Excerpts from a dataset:
***
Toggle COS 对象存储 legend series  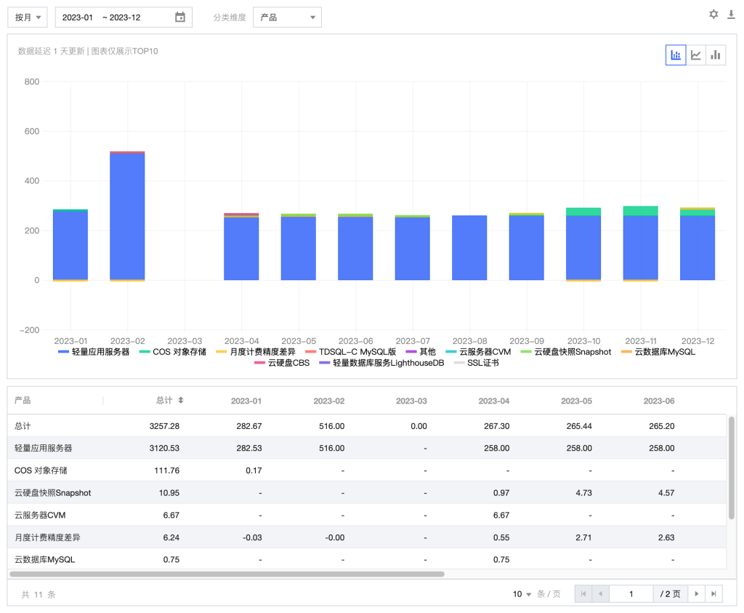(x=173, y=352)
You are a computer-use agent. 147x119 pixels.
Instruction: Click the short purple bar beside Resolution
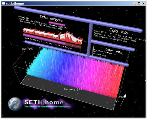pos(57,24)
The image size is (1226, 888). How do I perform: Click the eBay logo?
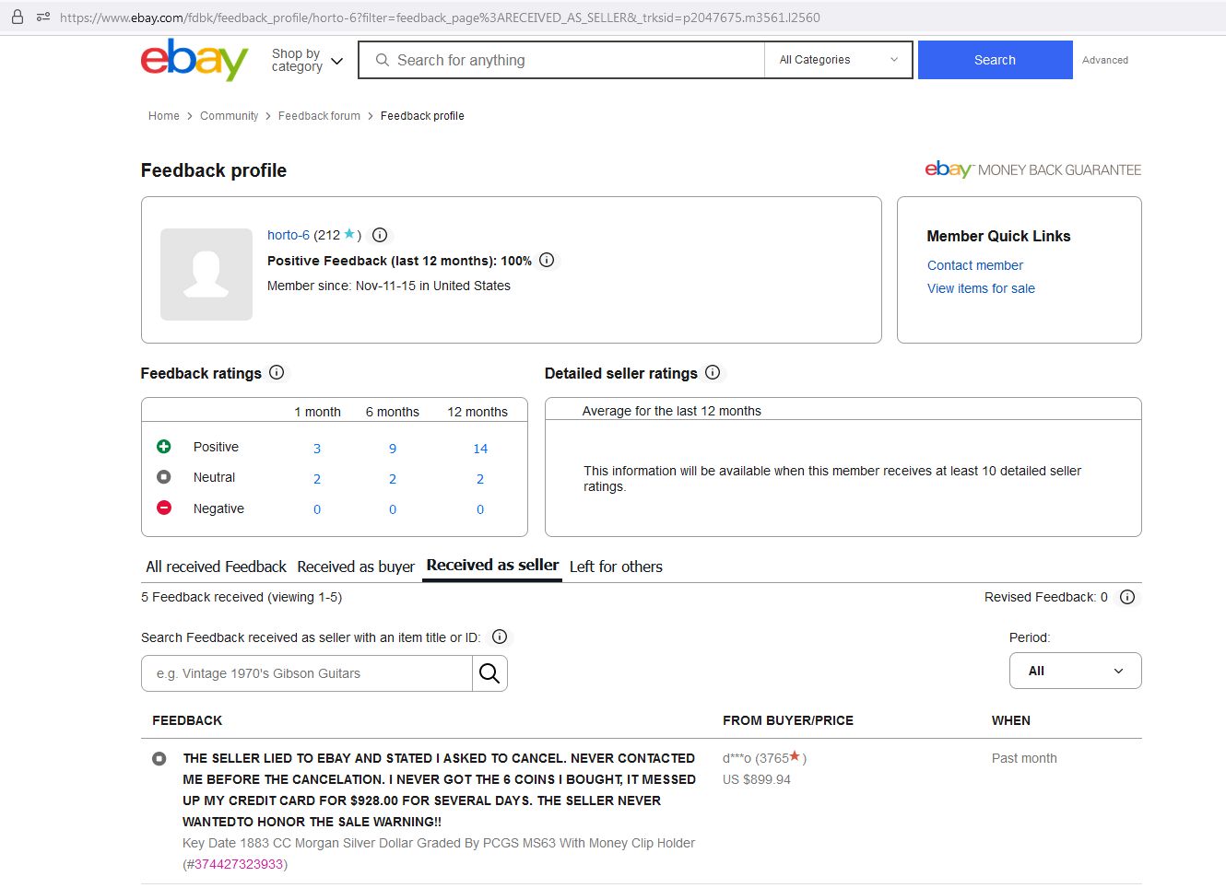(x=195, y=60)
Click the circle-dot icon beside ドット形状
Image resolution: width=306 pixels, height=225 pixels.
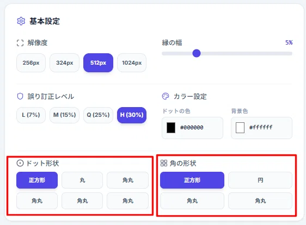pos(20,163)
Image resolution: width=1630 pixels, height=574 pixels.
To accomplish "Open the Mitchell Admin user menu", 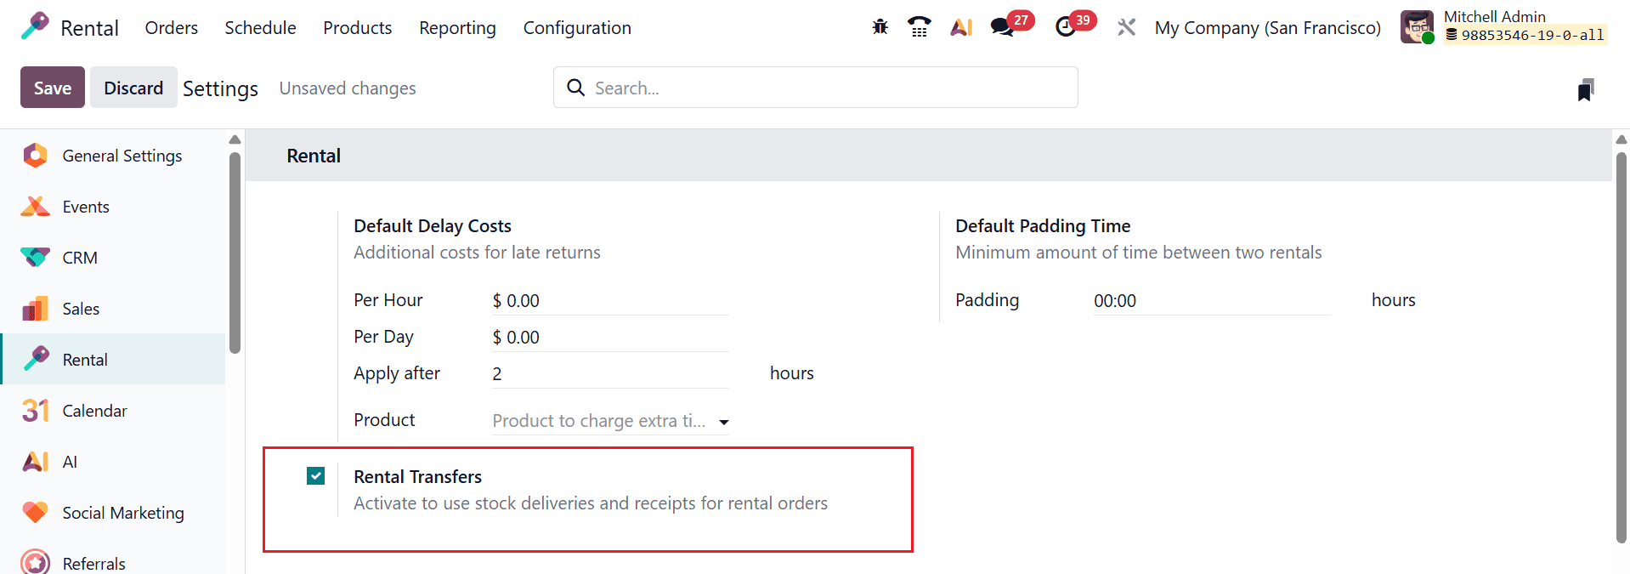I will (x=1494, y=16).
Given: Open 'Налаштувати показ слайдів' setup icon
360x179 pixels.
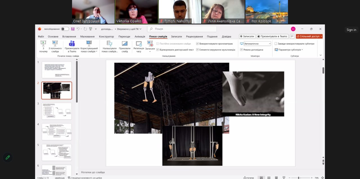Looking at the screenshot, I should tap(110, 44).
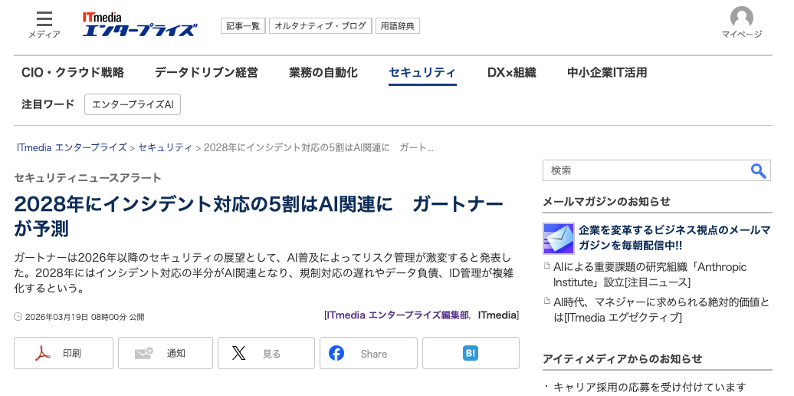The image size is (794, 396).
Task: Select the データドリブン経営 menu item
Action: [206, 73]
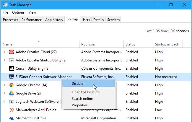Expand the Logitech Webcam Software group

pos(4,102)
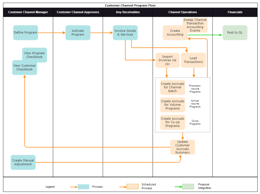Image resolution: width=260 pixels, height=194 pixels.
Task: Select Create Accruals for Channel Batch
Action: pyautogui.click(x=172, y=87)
***
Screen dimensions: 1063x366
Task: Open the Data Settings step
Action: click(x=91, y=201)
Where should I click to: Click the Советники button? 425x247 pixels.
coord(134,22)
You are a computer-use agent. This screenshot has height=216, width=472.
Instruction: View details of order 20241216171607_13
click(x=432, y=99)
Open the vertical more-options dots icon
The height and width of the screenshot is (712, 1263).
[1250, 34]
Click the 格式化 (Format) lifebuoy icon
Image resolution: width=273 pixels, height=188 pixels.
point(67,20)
***
TASK DETAILS: Take every line from the records above that has the word "agent" and copy it.

FINAL ANSWER:
You are a computer-use agent. 147x119 pixels.
You are a computer-use agent. This screenshot has height=216, width=472.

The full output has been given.